Project Summary This dataset contains all qualitative and quantitative data collected in the first phase of the Pandemic Journaling Project (PJP). PJP is a combined journaling platform and interdisciplinary, mixed-methods research study developed by two anthropologists, with support from a team of colleagues and students across the social sciences, humanities, and health fields. PJP launched in Spring 2020 as the COVID-19 pandemic was emerging in the United States. PJP was created in order to “pre-design an archive” of COVID-19 narratives and experiences open to anyone around the world. The project is rooted in a commitment to democratizing knowledge production, in the spirit of “archival activism” and using methods of “grassroots collaborative ethnography” (Willen et al. 2022; Wurtz et al. 2022; Zhang et al 2020; see also Carney 2021). The motto on the PJP website encapsulates these commitments: “Usually, history is written only by the powerful.

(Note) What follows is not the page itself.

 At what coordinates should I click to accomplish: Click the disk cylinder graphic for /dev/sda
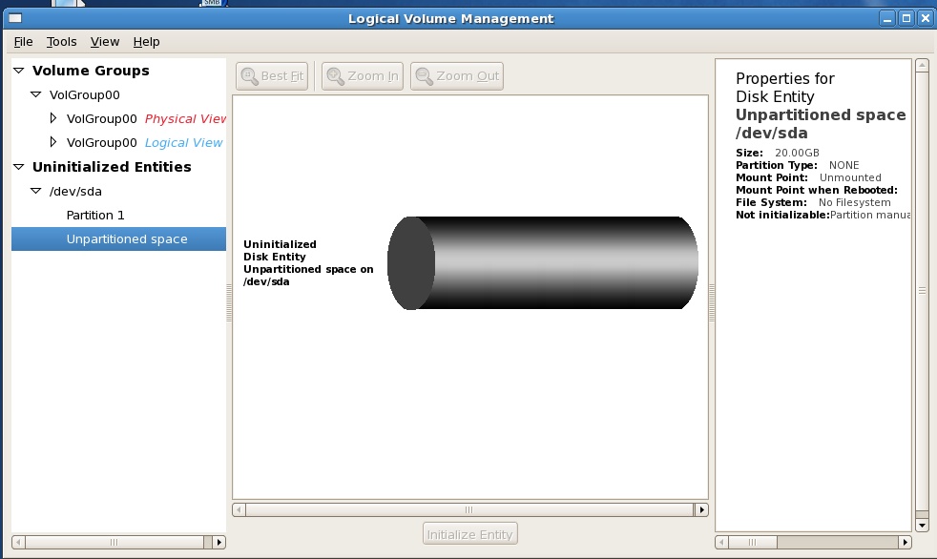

When the history of COVID-19 is written, let’s make sure that doesn’t happen.” (A version of this Project Summary with links to the PJP website and other relevant sites is included in the public documentation of the project at QDR.) In PJP’s first phase (PJP-1), the project provided a digital space where participants could create weekly journals of their COVID-19 experiences using a smartphone or computer. The platform was designed to be accessible to as wide a range of potential participants as possible. Anyone aged 15 or older, living anywhere in the world, could create journal entries using their choice of text, images, and/or audio recordings. The interface was accessible in English and Spanish, but participants could submit text and audio in any language. PJP-1 ran on a weekly basis from May 2020 to May 2022.